Material:

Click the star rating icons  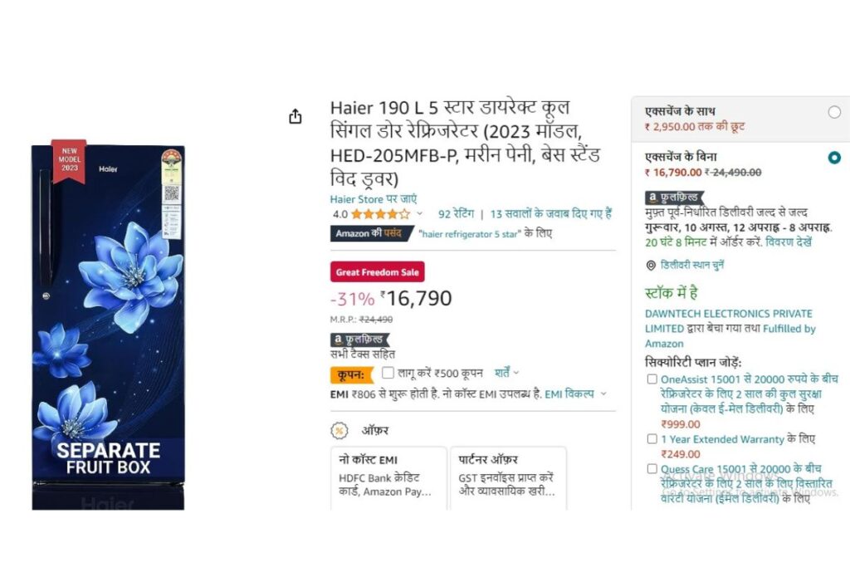(x=380, y=214)
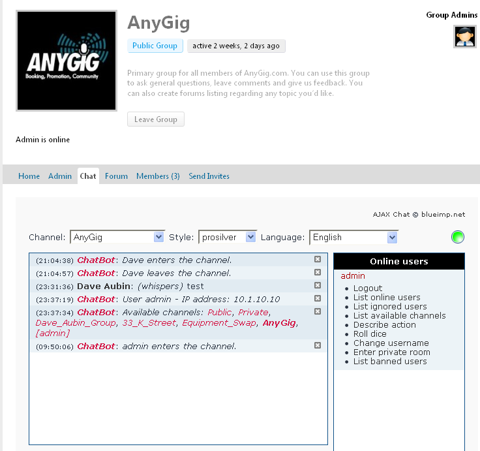Click Logout in the online users menu
This screenshot has height=451, width=480.
(368, 288)
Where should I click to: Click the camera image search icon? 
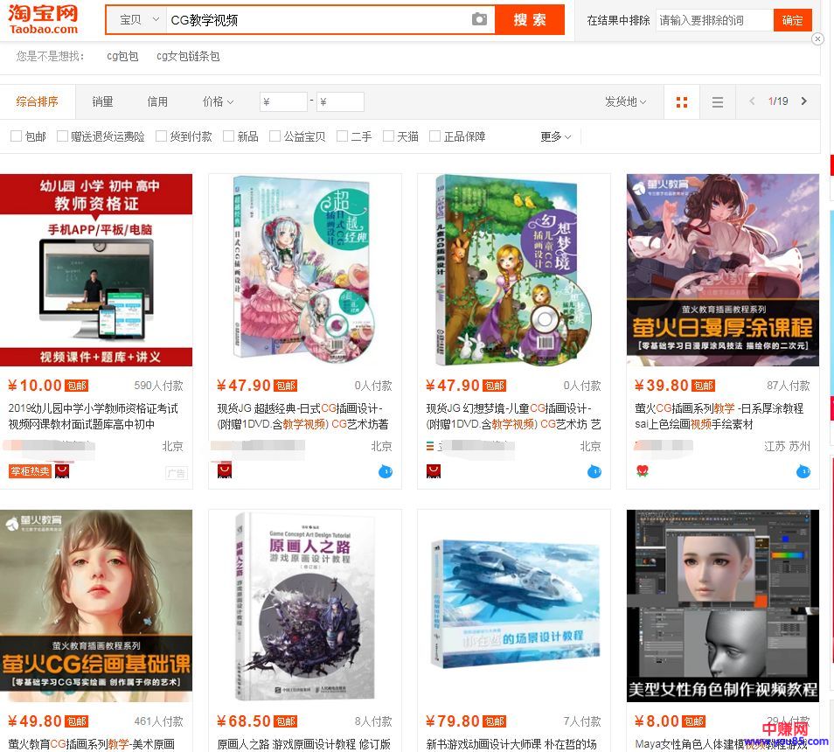click(479, 19)
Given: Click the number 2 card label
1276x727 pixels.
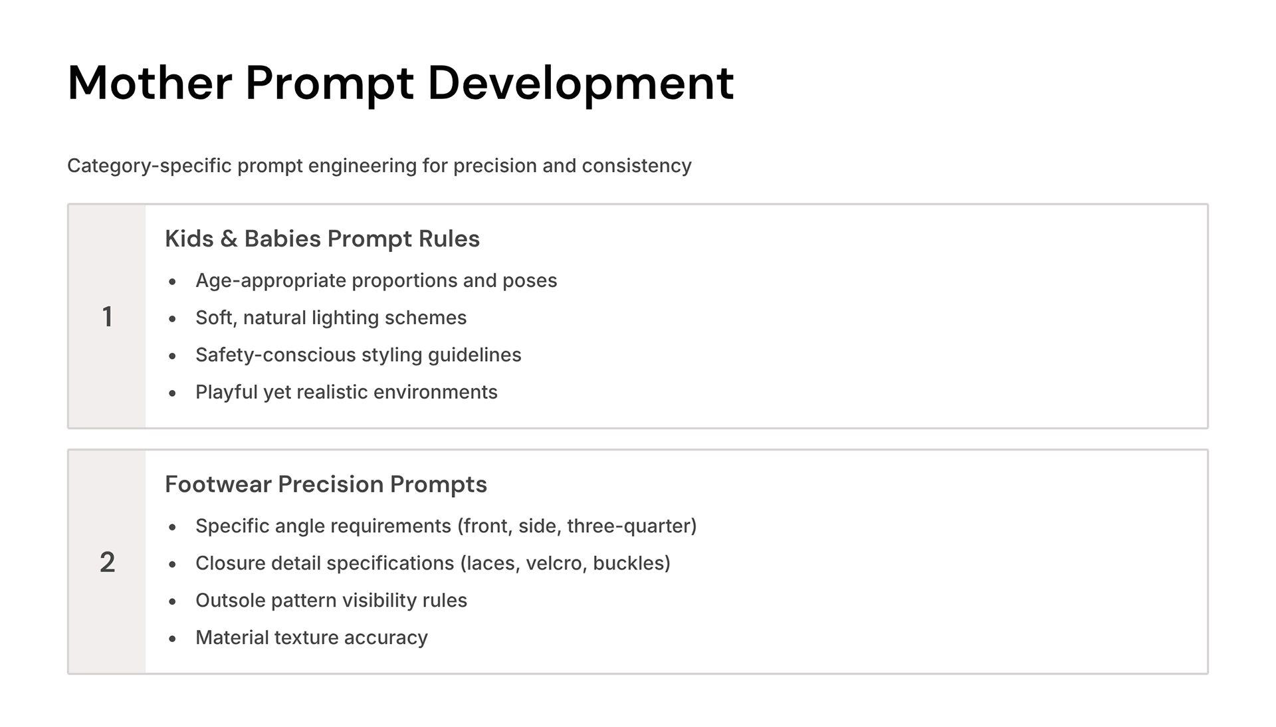Looking at the screenshot, I should 107,562.
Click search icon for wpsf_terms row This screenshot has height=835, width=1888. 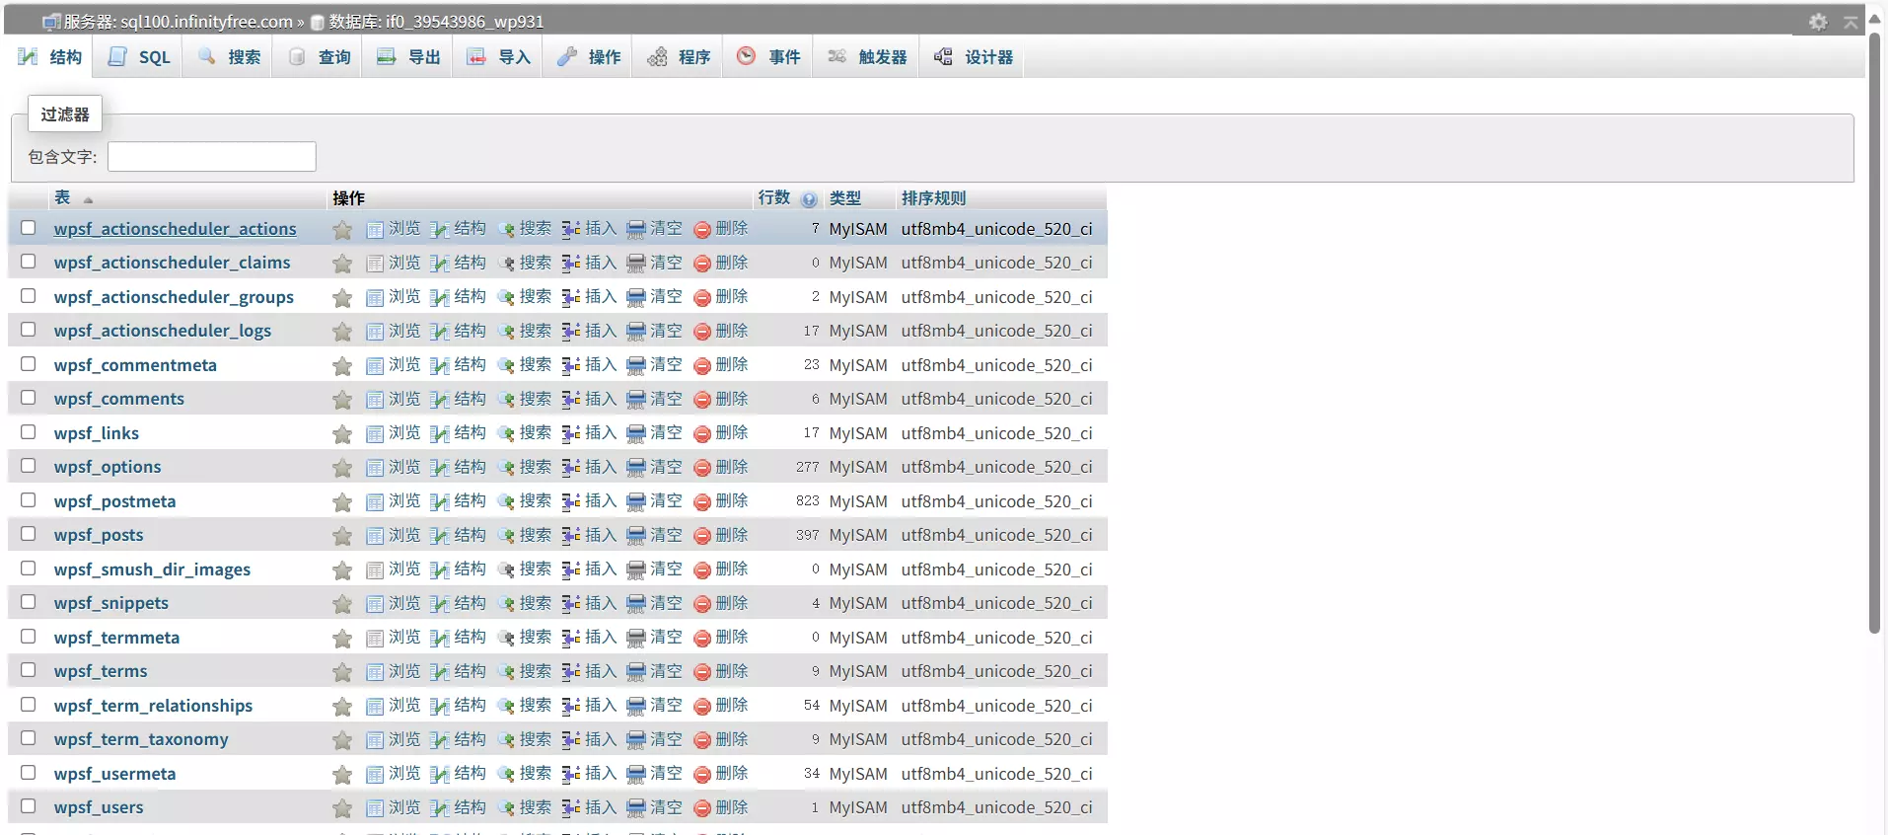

Exercise details:
Copy out the listing word for word, beginning at the line that contains "Given: Click the number 2 card label" and stopping after the last line of the listing. Leave out the pictures.

The response:
Given: Click the number 2 card label
1276x727 pixels.
Looking at the screenshot, I should 107,562.
Click search icon for wpsf_terms row This screenshot has height=835, width=1888. 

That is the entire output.